Departments and business units within enterprises have begun experimenting with a number of initiatives in order to engage with customers via social channels. From analyzing trends and promoting products to addressing after sale service queries and crowd-sourcing ideas, organizations have begun using social media to understand their customers as well as to interact with them.
Internally, many organizations have deployed web 2.0 tools to assist employees in finding relevant content; connect with the right experts and to collaborate better amongst themselves and with suppliers and partners.
This spurt of independent initiatives is a good first start. It has helped get the ball rolling and has provided a safe ground for employees and teams to get trained and test the ‘social’ waters.
However, challenges do still exist:
With every department including Sales, Marketing, Services, etc – within every business division running fragmented initiatives, employees and project teams remain disconnected and silo efforts continue. This produces results that leave a lot to be desired.
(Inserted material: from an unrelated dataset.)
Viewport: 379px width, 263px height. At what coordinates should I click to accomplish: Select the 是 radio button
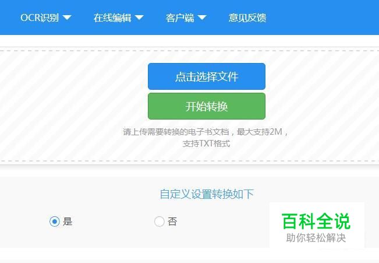click(x=55, y=222)
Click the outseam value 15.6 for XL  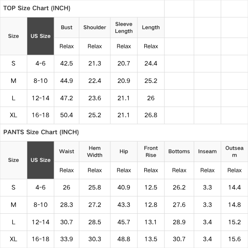tap(234, 239)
- Reusability is not maximized, resulting in inefficient use of resources and duplication of tasks.
- Insight, the best practices and specific lessons learned are not captured, shared or utilized across the enterprise.
- Poor communication and limited visibility equates to a narrow enterprise-wide adoption and inferior ROI.
For an organization to truly harness the power of the social web, the organization needs to be able to tie its social initiatives together, making them a part of its core strategy and link the social initiatives into its overall business plan.
One novel method used to achieve this result is to invest and setup a Center of Excellence (CoE) for Social Strategy.
Outlining the social strategy, compiling a core team of experts with representation from every unit as well as harvesting the best-practices provide a business a quick-start approach. Next, establishing extended communities of practice in order to focus on each element of the strategy adds muscle to the effort.
Assembling a CoE allows organizations to efficiently align corporate processes within the social workflow and deploy tools to build and leverage social networks – both internally as well as externally. With a CoE, key social initiatives can be quickly prioritized, scaled up into global or large multi-division projects, and rolled-out across the enterprise. This helps the organization to realize the business value of its social strategy more quickly, and to achieve a greater ROI.
A centralized deployment of the social strategy results in:
- Common strategic initiatives and aligned goals across units.
- Silos broken down as well as greater enterprise wide collaboration that includes the sharing of expertise, insights, best practices, etc. This all results in greater operational efficiency and faster time to market.
- Shared tools and techniques ensure the optimal use of resources and reduce the duplication of efforts.
- Improved communication and visibility across the enterprise assure higher user adoption.
To be truly effective, the CoE must possess executive sponsorship and a steering committee comprised of stakeholders from every unit.
Note: Centralized vs. Hybrid model
A centralized approach works well for most organizations. However, large globally dispersed enterprises, or those consisting of diverse business divisions could also consider using a hybrid or clustered structure for its social strategy center of excellence. This structure, complete with distributed CoE’s governed by a group-level lean central unit works well when various divisions have distinct business needs, but require to align with the overall enterprise social strategy. The same could also be utilized when regional setups have discrete local needs.